§ Task requirements
Quote the listing below in its entirety.

━━━━━━━━

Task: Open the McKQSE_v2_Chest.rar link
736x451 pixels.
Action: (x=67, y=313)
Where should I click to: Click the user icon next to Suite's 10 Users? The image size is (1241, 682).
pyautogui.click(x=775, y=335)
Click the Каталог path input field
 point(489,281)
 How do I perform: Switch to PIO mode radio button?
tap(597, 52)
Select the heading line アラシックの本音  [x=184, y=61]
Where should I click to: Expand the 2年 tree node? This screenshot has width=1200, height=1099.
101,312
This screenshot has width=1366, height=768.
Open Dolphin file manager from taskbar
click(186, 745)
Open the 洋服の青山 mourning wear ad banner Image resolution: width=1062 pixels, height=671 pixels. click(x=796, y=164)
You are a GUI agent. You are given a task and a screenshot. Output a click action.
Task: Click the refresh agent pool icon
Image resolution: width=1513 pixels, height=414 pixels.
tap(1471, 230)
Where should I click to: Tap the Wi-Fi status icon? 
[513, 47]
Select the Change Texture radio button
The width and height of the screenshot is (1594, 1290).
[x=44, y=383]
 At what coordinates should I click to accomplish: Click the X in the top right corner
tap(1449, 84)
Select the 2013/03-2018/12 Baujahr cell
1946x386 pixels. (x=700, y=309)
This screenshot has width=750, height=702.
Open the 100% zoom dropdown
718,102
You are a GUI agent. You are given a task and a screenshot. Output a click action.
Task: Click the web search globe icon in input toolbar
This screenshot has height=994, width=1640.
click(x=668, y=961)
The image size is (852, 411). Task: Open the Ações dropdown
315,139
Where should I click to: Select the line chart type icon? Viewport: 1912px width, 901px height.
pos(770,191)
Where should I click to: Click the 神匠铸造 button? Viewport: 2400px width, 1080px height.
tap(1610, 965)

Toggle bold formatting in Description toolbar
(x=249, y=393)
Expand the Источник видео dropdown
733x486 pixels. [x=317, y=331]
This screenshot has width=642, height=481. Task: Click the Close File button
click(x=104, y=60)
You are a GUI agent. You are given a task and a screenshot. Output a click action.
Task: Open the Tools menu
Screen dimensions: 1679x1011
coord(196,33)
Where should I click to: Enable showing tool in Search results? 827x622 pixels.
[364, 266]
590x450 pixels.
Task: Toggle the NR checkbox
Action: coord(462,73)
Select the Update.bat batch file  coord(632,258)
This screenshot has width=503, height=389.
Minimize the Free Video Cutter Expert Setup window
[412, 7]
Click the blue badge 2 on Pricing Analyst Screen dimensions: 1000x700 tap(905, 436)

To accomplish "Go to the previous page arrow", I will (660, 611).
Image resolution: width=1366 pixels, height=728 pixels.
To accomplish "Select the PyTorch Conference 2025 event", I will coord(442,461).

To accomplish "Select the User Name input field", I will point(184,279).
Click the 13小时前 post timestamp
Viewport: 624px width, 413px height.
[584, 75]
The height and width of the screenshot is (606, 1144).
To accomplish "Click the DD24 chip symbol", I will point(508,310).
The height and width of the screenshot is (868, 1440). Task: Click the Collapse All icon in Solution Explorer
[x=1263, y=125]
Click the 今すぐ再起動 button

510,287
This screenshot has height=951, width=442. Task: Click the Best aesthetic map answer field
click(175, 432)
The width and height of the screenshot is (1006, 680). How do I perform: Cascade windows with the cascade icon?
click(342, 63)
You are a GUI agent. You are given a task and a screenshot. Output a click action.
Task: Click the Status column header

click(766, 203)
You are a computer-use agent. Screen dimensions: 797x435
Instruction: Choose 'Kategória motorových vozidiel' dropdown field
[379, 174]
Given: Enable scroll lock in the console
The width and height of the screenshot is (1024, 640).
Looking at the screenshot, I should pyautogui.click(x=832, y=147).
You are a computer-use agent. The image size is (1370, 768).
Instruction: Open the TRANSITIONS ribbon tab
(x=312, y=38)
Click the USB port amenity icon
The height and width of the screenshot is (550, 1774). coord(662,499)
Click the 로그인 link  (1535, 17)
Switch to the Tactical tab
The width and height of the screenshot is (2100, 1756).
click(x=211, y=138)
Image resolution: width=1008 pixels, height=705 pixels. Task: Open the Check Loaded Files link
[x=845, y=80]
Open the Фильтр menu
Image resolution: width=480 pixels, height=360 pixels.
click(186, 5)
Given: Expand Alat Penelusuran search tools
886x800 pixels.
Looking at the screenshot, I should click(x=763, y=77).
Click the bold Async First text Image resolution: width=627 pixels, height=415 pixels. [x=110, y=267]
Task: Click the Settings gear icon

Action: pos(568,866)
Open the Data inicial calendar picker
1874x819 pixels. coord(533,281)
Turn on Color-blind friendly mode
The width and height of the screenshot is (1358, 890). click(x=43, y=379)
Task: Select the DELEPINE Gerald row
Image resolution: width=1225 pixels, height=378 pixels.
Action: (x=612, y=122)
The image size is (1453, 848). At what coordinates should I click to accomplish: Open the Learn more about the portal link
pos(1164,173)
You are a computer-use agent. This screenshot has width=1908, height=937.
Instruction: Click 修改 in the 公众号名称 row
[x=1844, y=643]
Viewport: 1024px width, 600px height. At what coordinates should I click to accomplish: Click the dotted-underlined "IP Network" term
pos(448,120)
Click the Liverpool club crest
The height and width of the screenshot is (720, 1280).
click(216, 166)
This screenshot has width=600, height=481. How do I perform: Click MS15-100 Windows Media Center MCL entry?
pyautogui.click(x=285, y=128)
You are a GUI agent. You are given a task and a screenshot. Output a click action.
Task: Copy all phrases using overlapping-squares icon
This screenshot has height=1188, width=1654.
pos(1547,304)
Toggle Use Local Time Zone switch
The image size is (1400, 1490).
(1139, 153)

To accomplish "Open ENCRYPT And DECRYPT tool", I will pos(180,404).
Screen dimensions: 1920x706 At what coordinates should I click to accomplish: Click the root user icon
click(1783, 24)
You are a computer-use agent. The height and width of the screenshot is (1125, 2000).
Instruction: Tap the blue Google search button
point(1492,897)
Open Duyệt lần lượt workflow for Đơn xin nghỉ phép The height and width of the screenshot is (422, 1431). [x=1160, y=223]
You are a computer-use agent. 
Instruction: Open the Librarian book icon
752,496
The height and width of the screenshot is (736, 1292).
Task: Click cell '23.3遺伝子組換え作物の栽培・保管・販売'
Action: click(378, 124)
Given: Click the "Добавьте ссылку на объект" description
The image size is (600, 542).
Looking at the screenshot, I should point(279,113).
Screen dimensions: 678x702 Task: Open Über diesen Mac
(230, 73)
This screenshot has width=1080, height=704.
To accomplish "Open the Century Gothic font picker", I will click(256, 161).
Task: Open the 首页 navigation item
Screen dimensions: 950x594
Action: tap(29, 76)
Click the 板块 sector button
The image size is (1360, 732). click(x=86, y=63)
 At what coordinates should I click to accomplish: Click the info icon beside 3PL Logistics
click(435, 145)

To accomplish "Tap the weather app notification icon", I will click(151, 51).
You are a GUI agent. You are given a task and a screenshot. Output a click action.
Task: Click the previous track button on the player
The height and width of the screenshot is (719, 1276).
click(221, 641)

━━━━━━━━

§ Reply to the exercise
Task: Open the McKQSE_v2_Chest.rar link
736x451 pixels.
Action: (x=67, y=313)
Where should I click to: Click the user icon next to Suite's 10 Users? The image size is (1241, 682).
pyautogui.click(x=775, y=335)
Click the Каталог path input field
 point(489,281)
 How do I perform: Switch to PIO mode radio button?
tap(597, 52)
Select the heading line アラシックの本音  [x=184, y=61]
Where should I click to: Expand the 2年 tree node? This screenshot has width=1200, height=1099.
101,312
This screenshot has width=1366, height=768.
Open Dolphin file manager from taskbar
click(186, 745)
Open the 洋服の青山 mourning wear ad banner Image resolution: width=1062 pixels, height=671 pixels. click(x=796, y=164)
You are a GUI agent. You are given a task and a screenshot. Output a click action.
Task: Click the refresh agent pool icon
Image resolution: width=1513 pixels, height=414 pixels.
tap(1471, 230)
Where should I click to: Tap the Wi-Fi status icon? 
[513, 47]
Select the Change Texture radio button
The width and height of the screenshot is (1594, 1290).
[x=44, y=383]
 At what coordinates should I click to accomplish: Click the X in the top right corner
tap(1449, 84)
Select the 2013/03-2018/12 Baujahr cell
1946x386 pixels. (x=700, y=309)
This screenshot has width=750, height=702.
Open the 100% zoom dropdown
718,102
You are a GUI agent. You are given a task and a screenshot. Output a click action.
Task: Click the web search globe icon in input toolbar
This screenshot has height=994, width=1640.
click(x=668, y=961)
The image size is (852, 411). Task: Open the Ações dropdown
315,139
Where should I click to: Select the line chart type icon? Viewport: 1912px width, 901px height.
pos(770,191)
Where should I click to: Click the 神匠铸造 button? Viewport: 2400px width, 1080px height.
tap(1610, 965)

Toggle bold formatting in Description toolbar
(x=249, y=393)
Expand the Источник видео dropdown
733x486 pixels. [x=317, y=331]
This screenshot has width=642, height=481. Task: Click the Close File button
click(x=104, y=60)
You are a GUI agent. You are given a task and a screenshot. Output a click action.
Task: Open the Tools menu
Screen dimensions: 1679x1011
coord(196,33)
Where should I click to: Enable showing tool in Search results? 827x622 pixels.
[364, 266]
590x450 pixels.
Task: Toggle the NR checkbox
Action: coord(462,73)
Select the Update.bat batch file  coord(632,258)
This screenshot has width=503, height=389.
Minimize the Free Video Cutter Expert Setup window
[412, 7]
Click the blue badge 2 on Pricing Analyst Screen dimensions: 1000x700 tap(905, 436)

To accomplish "Go to the previous page arrow", I will (660, 611).
Image resolution: width=1366 pixels, height=728 pixels.
To accomplish "Select the PyTorch Conference 2025 event", I will coord(442,461).

To accomplish "Select the User Name input field", I will point(184,279).
Click the 13小时前 post timestamp
Viewport: 624px width, 413px height.
[584, 75]
The height and width of the screenshot is (606, 1144).
To accomplish "Click the DD24 chip symbol", I will point(508,310).
The height and width of the screenshot is (868, 1440). Task: Click the Collapse All icon in Solution Explorer
[x=1263, y=125]
Click the 今すぐ再起動 button

510,287
This screenshot has height=951, width=442. Task: Click the Best aesthetic map answer field
click(175, 432)
The width and height of the screenshot is (1006, 680). How do I perform: Cascade windows with the cascade icon?
click(342, 63)
You are a GUI agent. You are given a task and a screenshot. Output a click action.
Task: Click the Status column header

click(766, 203)
You are a computer-use agent. Screen dimensions: 797x435
Instruction: Choose 'Kategória motorových vozidiel' dropdown field
[379, 174]
Given: Enable scroll lock in the console
The width and height of the screenshot is (1024, 640).
Looking at the screenshot, I should pyautogui.click(x=832, y=147).
You are a computer-use agent. The image size is (1370, 768).
Instruction: Open the TRANSITIONS ribbon tab
(x=312, y=38)
Click the USB port amenity icon
The height and width of the screenshot is (550, 1774). coord(662,499)
Click the 로그인 link  (1535, 17)
Switch to the Tactical tab
The width and height of the screenshot is (2100, 1756).
click(x=211, y=138)
Image resolution: width=1008 pixels, height=705 pixels. Task: Open the Check Loaded Files link
[x=845, y=80]
Open the Фильтр menu
Image resolution: width=480 pixels, height=360 pixels.
click(186, 5)
Given: Expand Alat Penelusuran search tools
886x800 pixels.
Looking at the screenshot, I should click(x=763, y=77).
Click the bold Async First text Image resolution: width=627 pixels, height=415 pixels. [x=110, y=267]
Task: Click the Settings gear icon

Action: pos(568,866)
Open the Data inicial calendar picker
1874x819 pixels. coord(533,281)
Turn on Color-blind friendly mode
The width and height of the screenshot is (1358, 890). click(x=43, y=379)
Task: Select the DELEPINE Gerald row
Image resolution: width=1225 pixels, height=378 pixels.
Action: (x=612, y=122)
The image size is (1453, 848). At what coordinates should I click to accomplish: Open the Learn more about the portal link
pos(1164,173)
You are a computer-use agent. This screenshot has width=1908, height=937.
Instruction: Click 修改 in the 公众号名称 row
[x=1844, y=643]
Viewport: 1024px width, 600px height. At what coordinates should I click to accomplish: Click the dotted-underlined "IP Network" term
pos(448,120)
Click the Liverpool club crest
The height and width of the screenshot is (720, 1280).
click(216, 166)
This screenshot has width=600, height=481. How do I perform: Click MS15-100 Windows Media Center MCL entry?
pyautogui.click(x=285, y=128)
You are a GUI agent. You are given a task and a screenshot. Output a click action.
Task: Copy all phrases using overlapping-squares icon
This screenshot has height=1188, width=1654.
pos(1547,304)
Toggle Use Local Time Zone switch
The image size is (1400, 1490).
(1139, 153)

To accomplish "Open ENCRYPT And DECRYPT tool", I will pos(180,404).
Screen dimensions: 1920x706 At what coordinates should I click to accomplish: Click the root user icon
click(1783, 24)
You are a computer-use agent. The height and width of the screenshot is (1125, 2000).
Instruction: Tap the blue Google search button
point(1492,897)
Open Duyệt lần lượt workflow for Đơn xin nghỉ phép The height and width of the screenshot is (422, 1431). [x=1160, y=223]
You are a computer-use agent. 
Instruction: Open the Librarian book icon
752,496
The height and width of the screenshot is (736, 1292).
Task: Click cell '23.3遺伝子組換え作物の栽培・保管・販売'
Action: click(378, 124)
Given: Click the "Добавьте ссылку на объект" description
The image size is (600, 542).
Looking at the screenshot, I should point(279,113).
Screen dimensions: 678x702 Task: Open Über diesen Mac
(230, 73)
This screenshot has width=1080, height=704.
To accomplish "Open the Century Gothic font picker", I will click(256, 161).
Task: Open the 首页 navigation item
Screen dimensions: 950x594
Action: tap(29, 76)
Click the 板块 sector button
The image size is (1360, 732). click(x=86, y=63)
 At what coordinates should I click to accomplish: Click the info icon beside 3PL Logistics
click(435, 145)

To accomplish "Tap the weather app notification icon", I will click(151, 51).
You are a GUI agent. You are given a task and a screenshot. Output a click action.
Task: Click the previous track button on the player
The height and width of the screenshot is (719, 1276).
click(221, 641)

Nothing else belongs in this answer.